问题
I am trying to create a colorized diff between two folders in the same repository (This may be the totally wrong approach).
I believe one way of achieving this is through git diff --no-index folder1 folder2
and it will automatically create a patch for you (Cool).
However, the diff also includes (as one might expect), all of the .gitignore
'd files as well.
folder1
node_modules
src/
.gitignore
package.json
README.md
folder2
node_modules
src/
.gitignore
package.json
README.md
I would like to ignore node_modules
.
Possibilities? Alternatives?
回答1:
You can try and use the assume-unchanged
flag
https://git-scm.com/docs/git-update-index
--[no-]assume-unchanged
When this flag is specified, the object names recorded for the paths are not updated.

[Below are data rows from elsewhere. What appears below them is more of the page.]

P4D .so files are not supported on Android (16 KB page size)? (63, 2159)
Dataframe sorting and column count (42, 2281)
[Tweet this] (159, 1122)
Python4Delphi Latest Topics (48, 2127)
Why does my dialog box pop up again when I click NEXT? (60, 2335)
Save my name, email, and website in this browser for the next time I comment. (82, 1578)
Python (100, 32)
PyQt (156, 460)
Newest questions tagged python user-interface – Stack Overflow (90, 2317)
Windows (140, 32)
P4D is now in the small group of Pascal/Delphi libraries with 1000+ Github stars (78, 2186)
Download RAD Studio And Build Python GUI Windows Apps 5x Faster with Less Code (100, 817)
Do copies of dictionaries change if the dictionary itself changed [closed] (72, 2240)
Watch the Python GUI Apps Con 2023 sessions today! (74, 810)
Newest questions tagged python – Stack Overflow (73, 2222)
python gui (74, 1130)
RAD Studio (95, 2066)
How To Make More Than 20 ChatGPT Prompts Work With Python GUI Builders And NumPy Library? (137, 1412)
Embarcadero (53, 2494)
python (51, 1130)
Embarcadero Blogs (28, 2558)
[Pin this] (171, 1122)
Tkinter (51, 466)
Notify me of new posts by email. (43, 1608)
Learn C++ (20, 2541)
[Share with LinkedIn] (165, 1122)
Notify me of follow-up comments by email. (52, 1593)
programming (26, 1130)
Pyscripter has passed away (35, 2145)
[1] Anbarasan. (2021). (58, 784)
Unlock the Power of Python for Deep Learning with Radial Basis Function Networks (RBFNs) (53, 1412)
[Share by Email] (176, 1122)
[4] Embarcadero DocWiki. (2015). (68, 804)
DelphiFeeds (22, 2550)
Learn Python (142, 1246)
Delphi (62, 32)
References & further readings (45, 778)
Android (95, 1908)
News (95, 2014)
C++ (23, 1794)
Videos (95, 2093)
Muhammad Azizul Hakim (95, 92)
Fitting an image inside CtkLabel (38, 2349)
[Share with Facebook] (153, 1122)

Instead, this option sets/unsets the "assume unchanged" bit for the paths.When the "assume unchanged" bit is on, the user promises not to change the file and allows Git to assume that the working tree file matches what is recorded in the index. If you want to change the working tree file, you need to unset the bit to tell Git. This is sometimes helpful when working with a big project on a filesystem that has very slow lstat(2) system call (e.g. cifs).
Git will fail (gracefully) in case it needs to modify this file in the index e.g. when merging in a commit; thus, in case the assumed-untracked file is changed upstream, you will need to handle the situation manually.